I do not know if these thoughts are reconcilable, since the sanctions against Penn State emerged straight from the NCAA’s politburo in Indianapolis. I also do not know if these draconian measures really will succeed in resolving anything, and I do not know if they will even direct the conversation to the proper place, in regard to the issue of child abuse or the notion that the priorities of major college football programs are hopelessly skewed. Mark Emmert, the NCAA’s president, seemed to think that this would send a message to any programs that are “too big to fail”; having spent last week at the SEC’s football media days, I can assure you that Auburn is not planning on downsizing its weight room anytime soon.

So whether this litany of punishments lends any sort of moral structure to a situation that is entirely devoid of it, or it just piles another useless layer onto a patchwork of ethical failures, I cannot say. All the NCAA absolutely assured us when Emmert stood before a press conference on Monday morning is that Penn State will field a subpar football team for many years to come.

II. The irony of Emmert making an example out of Penn State — the irony inherent in this whole damned story, from November to now — is that Penn State strove so hard to be the example. Joe Paterno lobbied for the repeal of freshman eligibility; he long believed that grants-in-aid should be limited and that traveling squads should be cut down, and that the NCAA should do more to clean up the sport. “For years,” author Michael O’Brien wrote, “Joe seemed to be a voice in the wilderness, crying out for sanity in the operation of big-time college football.”

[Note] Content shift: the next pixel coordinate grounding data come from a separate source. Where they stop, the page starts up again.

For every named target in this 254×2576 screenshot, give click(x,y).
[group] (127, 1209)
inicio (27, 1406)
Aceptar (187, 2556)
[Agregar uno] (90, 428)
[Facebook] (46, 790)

At some point, the powers that be at Penn State got so caught up in this meme that they apparently forgot it could not subsist on words alone; now that Paterno is gone, his last best chance to reform big-time college football is to be remembered as one of the worst villains the sport has ever known.

I suppose that is a rather severe existential punishment in itself.

III. Here are some questions that came to mind immediately after Emmert’s press conference: Since the NCAA is stripping Penn State of a portion of its football scholarships, and since the NCAA believes that Penn State needs to reset its culture, and by proxy the culture at large, should that money be applied toward academic scholarships instead? How will the NCAA use these sanctions to emphasize a message of restraint and perspective in athletics? To what charitable causes, exactly, does the money from Penn State’s fine go? And what actions will the NCAA take, specifically, to combat sexual abuse going forward?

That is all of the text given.